EXERCISE INSTRUCTIONS: Could you set down all of the data again, exactly as it stands?

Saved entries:
● ● ●

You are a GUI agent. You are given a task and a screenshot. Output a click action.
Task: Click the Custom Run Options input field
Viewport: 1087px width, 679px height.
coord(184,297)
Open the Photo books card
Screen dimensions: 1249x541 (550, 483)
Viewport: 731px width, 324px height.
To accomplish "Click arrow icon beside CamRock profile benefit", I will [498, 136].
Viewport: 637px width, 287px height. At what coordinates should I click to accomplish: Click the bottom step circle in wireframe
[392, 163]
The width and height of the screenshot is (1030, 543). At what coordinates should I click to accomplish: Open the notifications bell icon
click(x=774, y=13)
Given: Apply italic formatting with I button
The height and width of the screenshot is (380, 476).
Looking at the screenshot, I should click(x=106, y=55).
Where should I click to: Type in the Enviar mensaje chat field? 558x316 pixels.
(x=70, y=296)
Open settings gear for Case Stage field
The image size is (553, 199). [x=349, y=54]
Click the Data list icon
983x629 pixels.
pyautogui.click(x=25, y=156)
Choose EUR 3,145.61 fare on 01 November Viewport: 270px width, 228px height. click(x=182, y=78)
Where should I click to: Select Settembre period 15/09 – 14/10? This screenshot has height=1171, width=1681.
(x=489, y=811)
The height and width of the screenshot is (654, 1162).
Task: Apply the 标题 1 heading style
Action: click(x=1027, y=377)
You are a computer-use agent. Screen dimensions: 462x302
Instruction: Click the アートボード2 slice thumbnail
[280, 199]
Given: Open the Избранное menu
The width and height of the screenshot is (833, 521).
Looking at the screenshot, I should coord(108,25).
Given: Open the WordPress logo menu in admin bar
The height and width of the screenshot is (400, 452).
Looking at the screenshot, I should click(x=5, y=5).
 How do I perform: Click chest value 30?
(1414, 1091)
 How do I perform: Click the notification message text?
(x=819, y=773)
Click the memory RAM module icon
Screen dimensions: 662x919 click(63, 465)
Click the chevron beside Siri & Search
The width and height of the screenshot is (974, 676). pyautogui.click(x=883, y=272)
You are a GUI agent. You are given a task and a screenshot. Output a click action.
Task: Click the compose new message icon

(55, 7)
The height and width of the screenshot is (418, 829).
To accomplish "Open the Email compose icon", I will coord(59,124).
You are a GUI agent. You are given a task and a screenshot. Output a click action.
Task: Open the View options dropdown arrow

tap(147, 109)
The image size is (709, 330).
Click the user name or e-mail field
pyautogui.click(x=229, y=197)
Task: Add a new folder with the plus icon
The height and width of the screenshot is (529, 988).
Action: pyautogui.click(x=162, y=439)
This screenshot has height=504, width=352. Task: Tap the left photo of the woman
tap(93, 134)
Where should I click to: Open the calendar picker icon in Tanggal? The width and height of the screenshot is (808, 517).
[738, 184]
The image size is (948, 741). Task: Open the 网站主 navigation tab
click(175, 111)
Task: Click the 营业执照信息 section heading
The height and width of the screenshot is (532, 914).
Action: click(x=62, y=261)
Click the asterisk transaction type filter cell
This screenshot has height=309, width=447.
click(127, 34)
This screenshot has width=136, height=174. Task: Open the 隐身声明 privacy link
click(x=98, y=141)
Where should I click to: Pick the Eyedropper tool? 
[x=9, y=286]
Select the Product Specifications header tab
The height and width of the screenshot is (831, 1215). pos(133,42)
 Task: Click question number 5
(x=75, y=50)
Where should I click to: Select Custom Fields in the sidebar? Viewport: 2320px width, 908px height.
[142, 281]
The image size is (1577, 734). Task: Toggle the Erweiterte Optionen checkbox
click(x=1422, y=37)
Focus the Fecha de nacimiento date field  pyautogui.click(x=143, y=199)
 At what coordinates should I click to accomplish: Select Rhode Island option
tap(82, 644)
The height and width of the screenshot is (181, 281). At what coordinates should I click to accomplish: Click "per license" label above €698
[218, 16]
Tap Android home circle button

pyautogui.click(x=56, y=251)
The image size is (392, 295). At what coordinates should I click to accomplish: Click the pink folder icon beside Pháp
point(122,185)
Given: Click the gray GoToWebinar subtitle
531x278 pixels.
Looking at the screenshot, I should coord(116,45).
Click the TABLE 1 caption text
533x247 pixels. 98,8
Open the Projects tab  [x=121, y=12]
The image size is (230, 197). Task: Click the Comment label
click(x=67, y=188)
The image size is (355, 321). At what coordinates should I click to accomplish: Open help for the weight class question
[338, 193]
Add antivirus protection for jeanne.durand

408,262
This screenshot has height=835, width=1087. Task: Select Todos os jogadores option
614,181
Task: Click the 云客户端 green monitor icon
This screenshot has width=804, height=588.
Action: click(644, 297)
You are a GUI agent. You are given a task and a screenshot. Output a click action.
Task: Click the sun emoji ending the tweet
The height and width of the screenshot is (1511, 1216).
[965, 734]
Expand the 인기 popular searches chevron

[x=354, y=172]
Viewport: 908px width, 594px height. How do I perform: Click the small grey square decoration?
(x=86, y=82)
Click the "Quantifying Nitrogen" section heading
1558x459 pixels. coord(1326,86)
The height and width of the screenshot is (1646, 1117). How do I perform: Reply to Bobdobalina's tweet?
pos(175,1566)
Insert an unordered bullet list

● ● ●

TASK SOLUTION:
You are a GUI agent. You are given a task and a screenshot. Output a click action.
Task: Click the Custom Run Options input field
Viewport: 1087px width, 679px height.
coord(184,297)
Open the Photo books card
Screen dimensions: 1249x541 (550, 483)
Viewport: 731px width, 324px height.
To accomplish "Click arrow icon beside CamRock profile benefit", I will [498, 136].
Viewport: 637px width, 287px height. At what coordinates should I click to accomplish: Click the bottom step circle in wireframe
[392, 163]
The width and height of the screenshot is (1030, 543). At what coordinates should I click to accomplish: Open the notifications bell icon
click(x=774, y=13)
Given: Apply italic formatting with I button
The height and width of the screenshot is (380, 476).
Looking at the screenshot, I should click(x=106, y=55).
Where should I click to: Type in the Enviar mensaje chat field? 558x316 pixels.
(x=70, y=296)
Open settings gear for Case Stage field
The image size is (553, 199). [x=349, y=54]
Click the Data list icon
983x629 pixels.
pyautogui.click(x=25, y=156)
Choose EUR 3,145.61 fare on 01 November Viewport: 270px width, 228px height. click(x=182, y=78)
Where should I click to: Select Settembre period 15/09 – 14/10? This screenshot has height=1171, width=1681.
(x=489, y=811)
The height and width of the screenshot is (654, 1162).
Task: Apply the 标题 1 heading style
Action: click(x=1027, y=377)
You are a computer-use agent. Screen dimensions: 462x302
Instruction: Click the アートボード2 slice thumbnail
[280, 199]
Given: Open the Избранное menu
The width and height of the screenshot is (833, 521).
Looking at the screenshot, I should coord(108,25).
Given: Open the WordPress logo menu in admin bar
The height and width of the screenshot is (400, 452).
Looking at the screenshot, I should click(x=5, y=5).
 How do I perform: Click chest value 30?
(1414, 1091)
 How do I perform: Click the notification message text?
(x=819, y=773)
Click the memory RAM module icon
Screen dimensions: 662x919 click(63, 465)
Click the chevron beside Siri & Search
The width and height of the screenshot is (974, 676). pyautogui.click(x=883, y=272)
You are a GUI agent. You are given a task and a screenshot. Output a click action.
Task: Click the compose new message icon

(55, 7)
The height and width of the screenshot is (418, 829).
To accomplish "Open the Email compose icon", I will coord(59,124).
You are a GUI agent. You are given a task and a screenshot. Output a click action.
Task: Open the View options dropdown arrow

tap(147, 109)
The image size is (709, 330).
Click the user name or e-mail field
pyautogui.click(x=229, y=197)
Task: Add a new folder with the plus icon
The height and width of the screenshot is (529, 988).
Action: pyautogui.click(x=162, y=439)
This screenshot has height=504, width=352. Task: Tap the left photo of the woman
tap(93, 134)
Where should I click to: Open the calendar picker icon in Tanggal? The width and height of the screenshot is (808, 517).
[738, 184]
The image size is (948, 741). Task: Open the 网站主 navigation tab
click(175, 111)
Task: Click the 营业执照信息 section heading
The height and width of the screenshot is (532, 914).
Action: click(x=62, y=261)
Click the asterisk transaction type filter cell
This screenshot has height=309, width=447.
click(127, 34)
This screenshot has width=136, height=174. Task: Open the 隐身声明 privacy link
click(x=98, y=141)
Where should I click to: Pick the Eyedropper tool? 
[x=9, y=286]
Select the Product Specifications header tab
The height and width of the screenshot is (831, 1215). pos(133,42)
 Task: Click question number 5
(x=75, y=50)
Where should I click to: Select Custom Fields in the sidebar? Viewport: 2320px width, 908px height.
[142, 281]
The image size is (1577, 734). Task: Toggle the Erweiterte Optionen checkbox
click(x=1422, y=37)
Focus the Fecha de nacimiento date field  pyautogui.click(x=143, y=199)
 At what coordinates should I click to accomplish: Select Rhode Island option
tap(82, 644)
The height and width of the screenshot is (181, 281). At what coordinates should I click to accomplish: Click "per license" label above €698
[218, 16]
Tap Android home circle button

pyautogui.click(x=56, y=251)
The image size is (392, 295). At what coordinates should I click to accomplish: Click the pink folder icon beside Pháp
point(122,185)
Given: Click the gray GoToWebinar subtitle
531x278 pixels.
Looking at the screenshot, I should coord(116,45).
Click the TABLE 1 caption text
533x247 pixels. 98,8
Open the Projects tab  [x=121, y=12]
The image size is (230, 197). Task: Click the Comment label
click(x=67, y=188)
The image size is (355, 321). At what coordinates should I click to accomplish: Open help for the weight class question
[338, 193]
Add antivirus protection for jeanne.durand

408,262
This screenshot has height=835, width=1087. Task: Select Todos os jogadores option
614,181
Task: Click the 云客户端 green monitor icon
This screenshot has width=804, height=588.
Action: click(644, 297)
You are a GUI agent. You are given a task and a screenshot. Output a click action.
Task: Click the sun emoji ending the tweet
The height and width of the screenshot is (1511, 1216).
[965, 734]
Expand the 인기 popular searches chevron

[x=354, y=172]
Viewport: 908px width, 594px height. How do I perform: Click the small grey square decoration?
(x=86, y=82)
Click the "Quantifying Nitrogen" section heading
1558x459 pixels. coord(1326,86)
The height and width of the screenshot is (1646, 1117). How do I perform: Reply to Bobdobalina's tweet?
pos(175,1566)
Insert an unordered bullet list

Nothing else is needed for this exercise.